While police departments across the country now have safety measures in place — first responders wear gloves and masks when handling the potentially lethal potent drugs. The drugs are so potent accidentally inhaling a granule of the powder or absorbing it through the skin could quickly cause an overdose and/or death. In September, the New Hampshire State Police Forensic Lab released a photo of a lethal dose of heroin next to a lethal dose of fentanyl.

Heroin and fentanyl. (Photo: New Hampshire State Police Forensic Lab)

That same month, the Drug Enforcement Agency released a video warning police and the public of the dangers of fentanyl.

“Fentanyl can kill you,” Jack Riley, acting deputy administrator, says in the video. “Fentanyl is being sold as heroin in virtually every corner of our country. It’s produced clandestinely in Mexico, and [also] comes directly from China. It is 40 to 50 times stronger than street-level heroin. A very small amount ingested or absorbed through your skin can kill you.”

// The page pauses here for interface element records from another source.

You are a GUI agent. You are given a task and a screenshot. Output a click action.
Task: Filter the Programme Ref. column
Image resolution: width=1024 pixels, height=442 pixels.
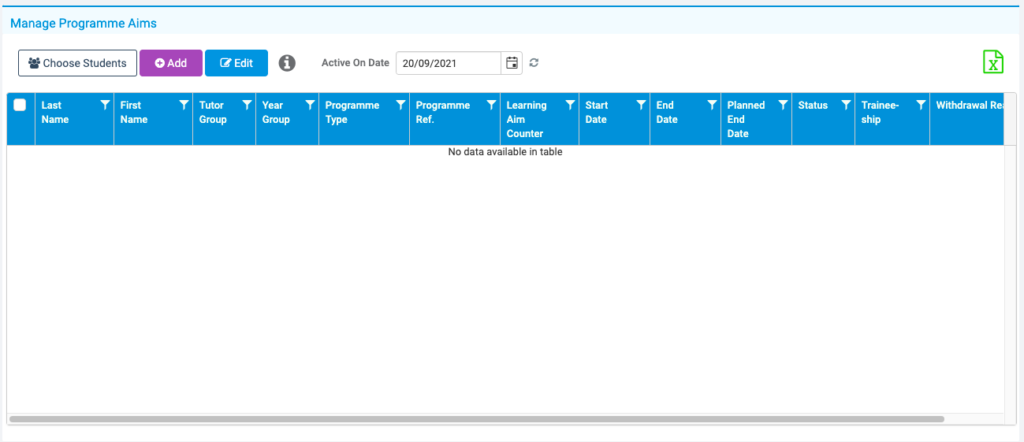pos(491,105)
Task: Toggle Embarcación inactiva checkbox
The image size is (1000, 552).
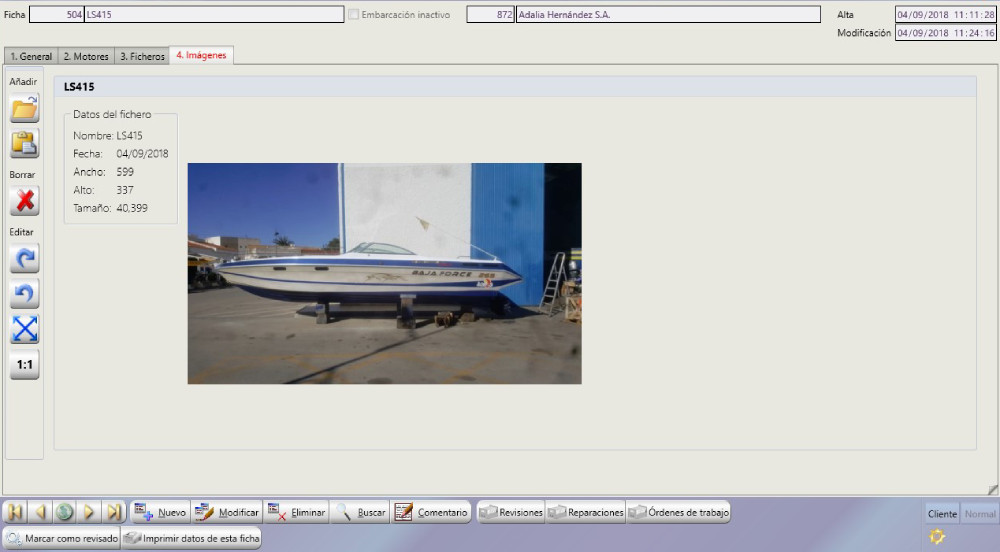Action: [353, 15]
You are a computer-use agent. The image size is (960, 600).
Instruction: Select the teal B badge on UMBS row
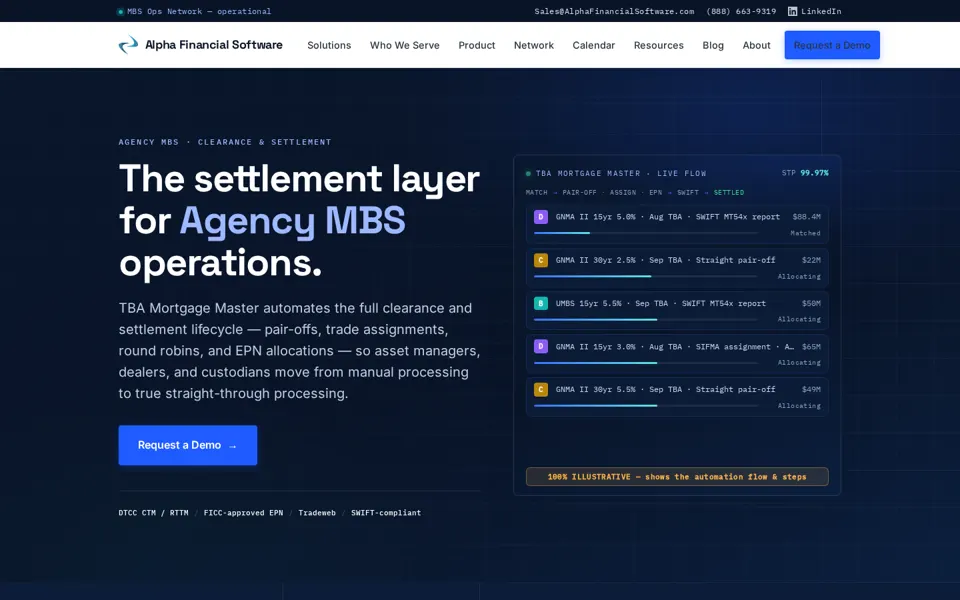tap(541, 303)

Scientists from the National Institute of Standards and Technology are working to address this hazard by analyzing whether technologies like Ion Mobility Spectrometry (IMS) and Direct Analysis in Real Time Mass Spectrometry (DART-MS) can detect trace amounts of fentanyl, even when it has been mixed with heroin and other substances. The technology is already used at airports to alert to detect drugs or explosives; an IMS tool is used to swab luggage or a traveler’s hands. The instruments are extremely sensitive stand-alone devices that can operate under a range of conditions and quickly and accurately detect various substances.

“Currently, police officers have to handle drugs to test them,” said Ed Sisco, a research chemist at NIST and the lead author of the study. “But with these technologies, they can just swab the outside of a bag to test for fentanyl.” If the test comes back positive, officers can take extra precautions.

“It’s a useful tool to understand what level of personal protection the first-responder needs and to know how severe the threat is in the moment,” Sisco told Yahoo News.

On its Facebook page, the city of East Liverpool called on the state of Ohio to take action after Green’s accidental overdose: “It’s time our state government drafts legislation to protect our safety forces from these harmful drugs,” the city representative wrote. “Those in possession not only pose a risk to themselves but everyone they come into contact with as well.”

These drugs “are not only killing the people willing to shove it into their own veins; now they’re killing people like me and my family,” Green told the Morning Journal. “God was surely was looking over me.”